Note: Still running tests have a status of in-progress, and successfully completed tests are finished.

ping_status=$(echo $ping_result | jq -r '.results[].result.status')

Note: Using the -r option outputs strings directly to standard output without JSON formatting, i.e., without the quotes.

Next, we check if the status is set to “failed”. If so, we extract the raw ping output from the JSON object and display it in the terminal. Again, you can modify this to your needs, for example, by sending an alert via email.

```
# Check if status is failed
if [ "$ping_status" == "failed" ]; then
 # Get the ping's raw output
 raw_output=$(echo $ping_result | jq '.results[].result.rawOutput')

# Take action: send the data via email or store it in a file
 # For testing the script, let's output it to the terminal:
 echo "$raw_output"
fi
```

If you can’t manipulate the availability of your target host to test the script, you can provide an invalid target address, which also makes the ping fail.

Note: You can find the entire example script here.

Congratulations on reaching this point! We’re now ready for the final segment of this guide: automating the execution of our script. Let’s go!
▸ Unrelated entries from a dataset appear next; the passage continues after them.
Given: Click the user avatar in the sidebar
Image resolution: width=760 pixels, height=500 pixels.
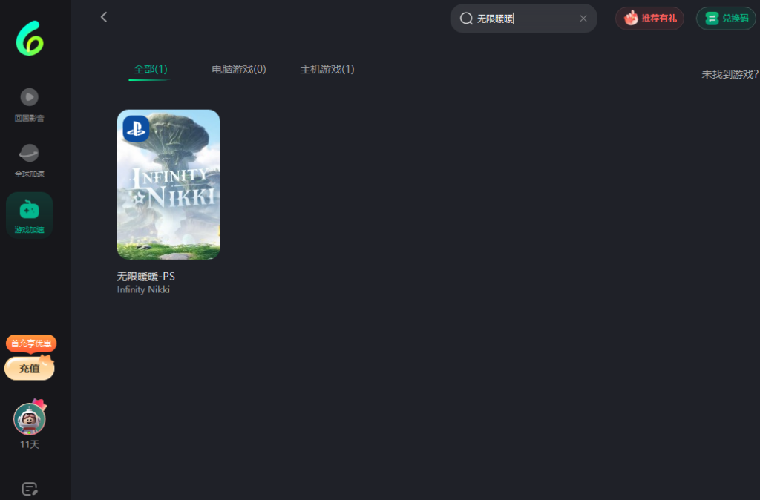Looking at the screenshot, I should tap(30, 419).
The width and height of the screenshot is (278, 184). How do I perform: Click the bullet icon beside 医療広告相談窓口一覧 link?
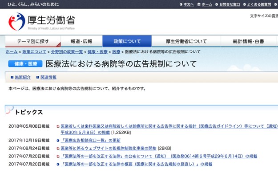click(58, 141)
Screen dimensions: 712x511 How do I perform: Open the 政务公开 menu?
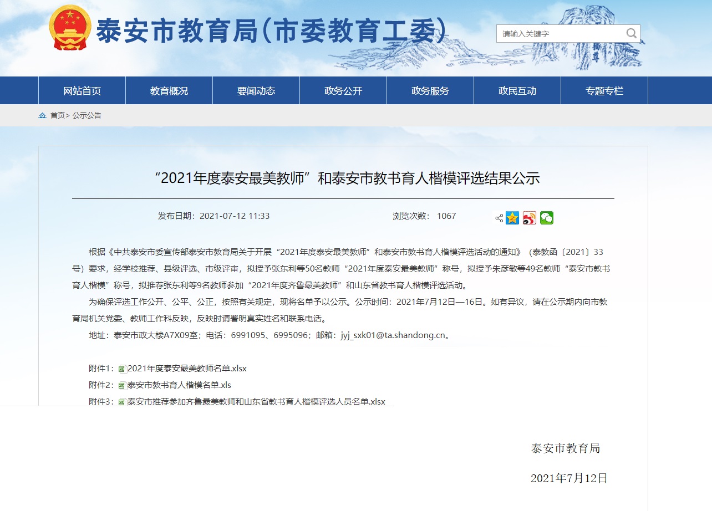pos(343,90)
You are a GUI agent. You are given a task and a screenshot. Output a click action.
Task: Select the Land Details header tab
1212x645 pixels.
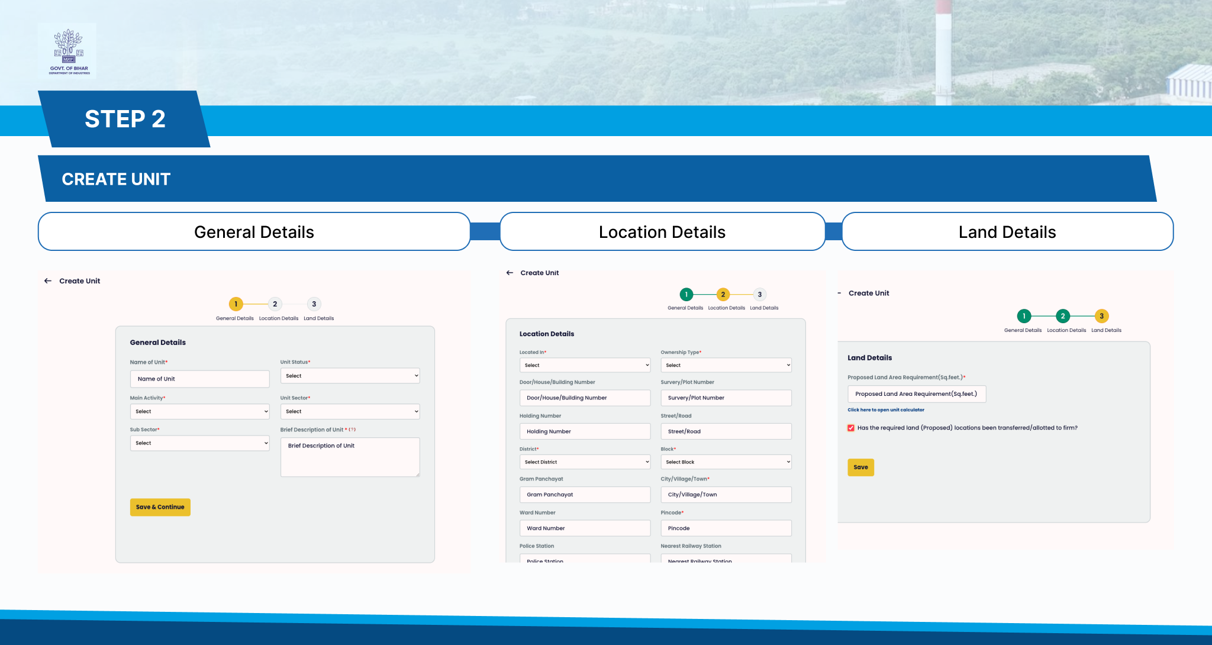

Running our ping script automatically

Let’s learn how you can schedule and run the script automatically. Before we start, take a moment to decide on the execution period. For example, you can run the script every hour, every five minutes, or at any frequency that best suits your needs. For this guide, we’ll schedule it to run once an hour.

Scheduling on Linux using crontab:

Cron is a job scheduler that automatically executes tasks according to a set schedule, and crontab (cron table) lists the commands or tasks to be completed.

So to have our script run automatically, we need to add it to crontab:

Step 1:

Open your terminal and use the following command to edit crontab:

crontab -e

When prompted, choose an editor of your choice.

Step 2:

You can now see the contents of the crontab file, which may already contain entries. Add a new line at the end to schedule our ping script (don’t forget to update the path):

0 * * * * /path/to/globalping-ping.sh

This example schedules the script to run every hour. You can modify the schedule to match your desired period based on the logic explained in more detail here.

Step 3:

Save the file and close the editor. Cron will now automatically run your script at the specified intervals.

Note: If you encounter problems, ensure that the ping script is executable (check the permissions) and that you have specified the correct paths for Linux or macOS.

And that’s it! With this automated setup, your Globalping ping script will run according to the set schedule.

Conclusion

Congratulations, you have just created a straightforward script to automate ping tests using Globalping, empowering you to monitor latency and uptime!

If you’re eager to further explore scripting, you can customize your Bash script to add more functionality. Also, feel to try other network measurements using the Globalping CLI tool, such as traceroute, dns, or HTTP HEAD requests.